A Receita Federal abre nesta quinta-feira (25) a fase de propostas de valor para uma nova edição de seus leilões de mercadorias apreendidas ou abandonadas. E, desta vez, há mais de 120 veículos disponíveis entre os lotes.
Há carros, caminhões e ônibus com preços bem abaixo da tabela, incluindo SUVs seminovos e utilitários bem rodados.
Usualmente, esses carros despertam interesse em quem tem desmanches legalizados, ou de empresários de lojas de carros. Mas o consumidor final também pode tentar levar um deles para casa.
Como em qualquer leilão, é preciso analisar minuciosamente cada item para saber qual faz sentido na sua garagem. Para te ajudar, o g1 reuniu as principais dicas e as opiniões de especialistas para que você tome a melhor decisão.
Origem dos produtos
Existem dois tipos de leilões: os particulares e os públicos. No caso do Leilão da Receita, são enviadas propostas de valor, que são ordenadas para o dia do pregão. Quem dá a melhor oferta, fica na frente na fila e pode cobrir os lances dos demais.
A primeira pergunta que o consumidor pode se fazer é: de onde vêm esses veículos?
O leilão da Receita Federal oferta modelos que foram apreendidos ou abandonados. De acordo com Otávio Massa, advogado tributarista, esses veículos têm origem em operações de fiscalização aduaneira e foram retidos por questões legais, fiscais ou por abandono em recintos alfandegados.
Existem também os carros inservíveis de órgãos públicos, como os que já não têm mais utilidade para o propósito governamental e são vendidos para reutilização ou como sucata.
“Os veículos são vendidos no estado em que se encontram, sem garantias quanto ao seu funcionamento ou condições, e o arrematante assume todos os riscos”, explica o tributarista.
Em meio aos riscos, há excelentes preços. Exemplo disso é o Jeep Compass Longitude 2018 branco desse atual pregão, que tem preço mínimo de R$ 21.815 e, a julgar pelas imagens e descritivo no site do fisco, está em plenas condições de uso.
Para se ter ideia, o mesmo veículo poderia ser vendido por R$ 94.637, segundo preço da Tabela Fipe. O benefício parece grande, sobretudo com essa diferença de mais de R$ 70 mil. Porém, existe um passo a passo para verificar o estado do carro, que vamos falar adiante.

——

Instrução 1:
Nos registros, troque "Click" por "Select" da linha que contém "Screen dimensions: 836x643" até o fim dos registros, inclusive, sem alterar mais nada. Deixe as imagens fora da resposta.
O texto e os registros são materiais independentes entre si.

Registros de um conjunto de dados:
——

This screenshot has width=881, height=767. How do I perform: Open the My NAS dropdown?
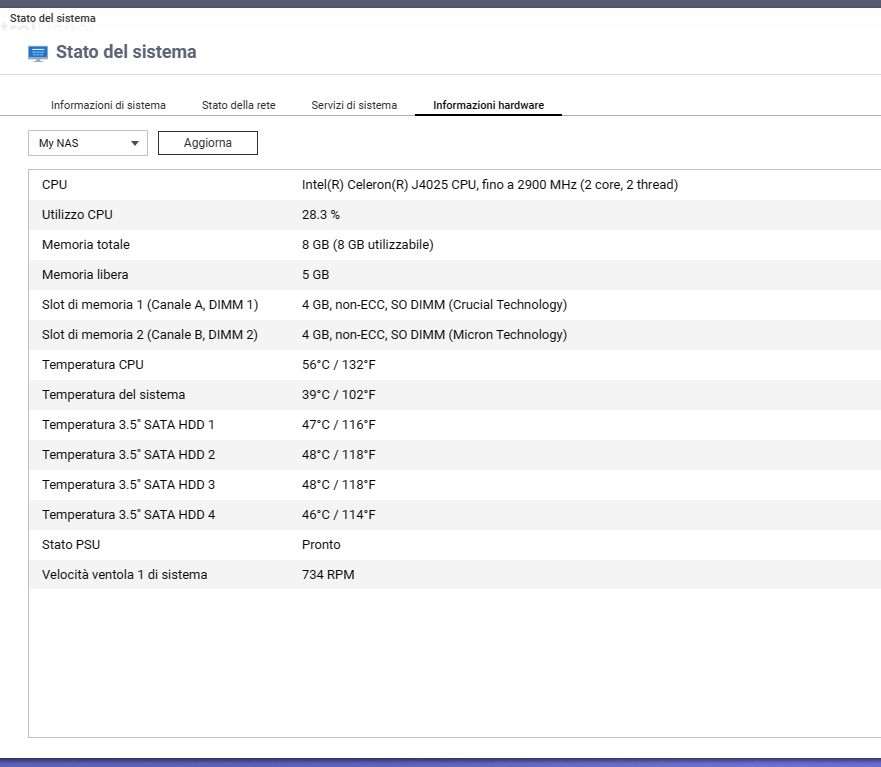point(87,143)
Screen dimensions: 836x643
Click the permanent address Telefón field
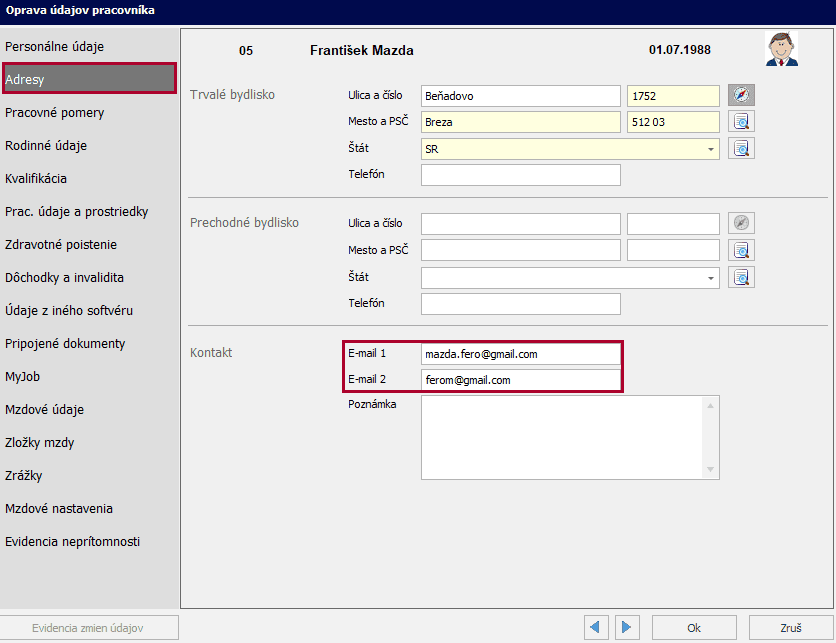[520, 175]
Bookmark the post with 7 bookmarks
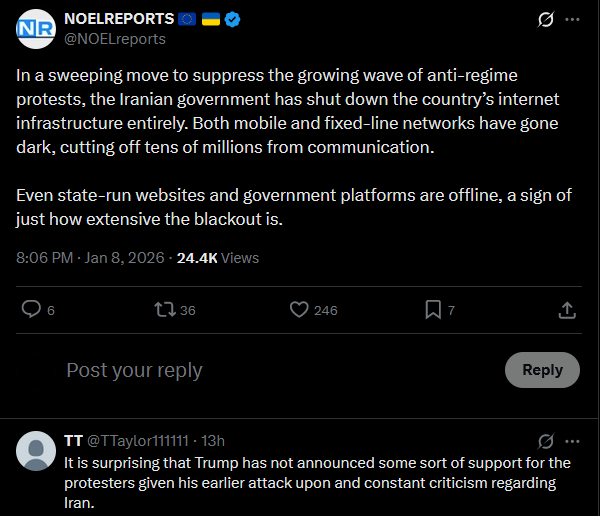The width and height of the screenshot is (600, 516). [433, 310]
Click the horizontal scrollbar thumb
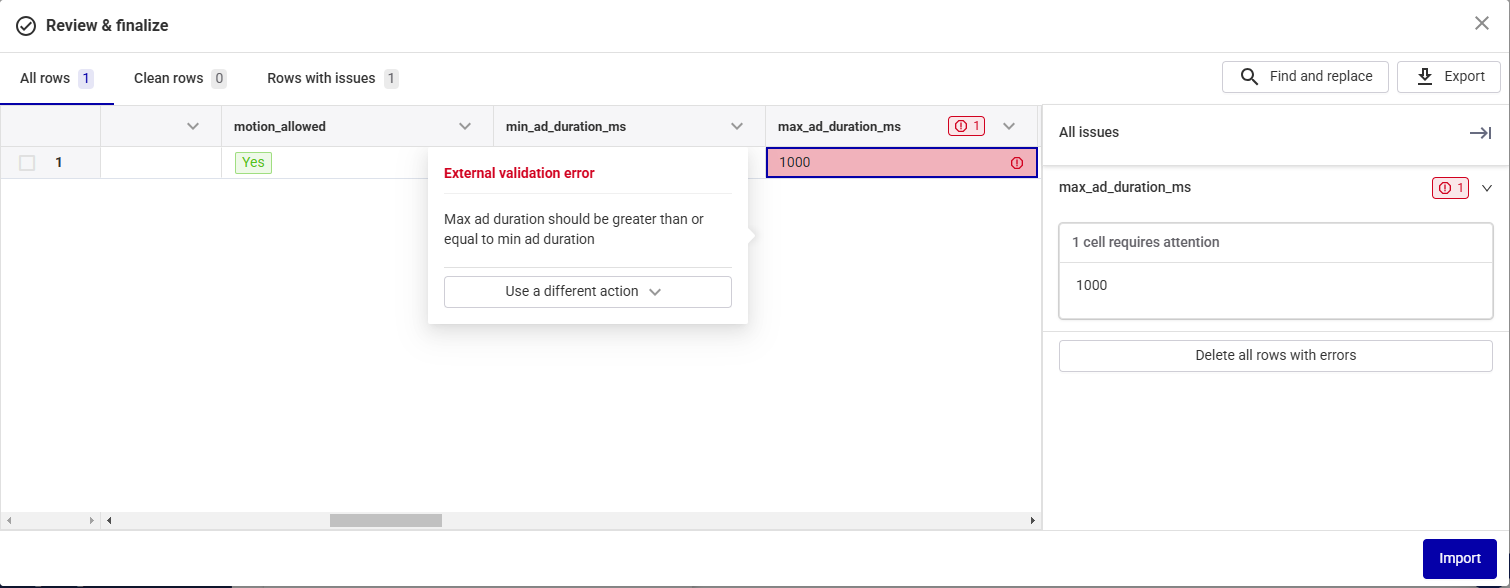This screenshot has height=588, width=1510. [385, 520]
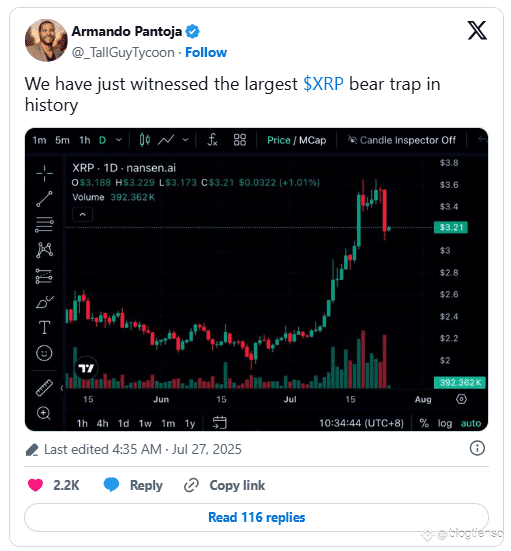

——

Instrução 2:
No texto sobre o leilão da Receita Federal, reescreva de forma mais breve o parágrafo que começa com "O leilão da Receita Federal oferta modelos", mantendo os fatos principais.

Resposta escrita 1:
Screen dimensions: 836x643
Select the permanent address Telefón field
[520, 175]
Bookmark the post with 7 bookmarks
The width and height of the screenshot is (600, 516). [433, 310]
Select the horizontal scrollbar thumb
This screenshot has height=588, width=1510. [385, 520]

Resposta escrita 2:
O leilão da Receita Federal vende veículos apreendidos ou abandonados. Segundo o advogado tributarista Otávio Massa, eles vêm de operações de fiscalização aduaneira. Foram retidos por questões legais ou fiscais, ou por abandono em recintos alfandegados.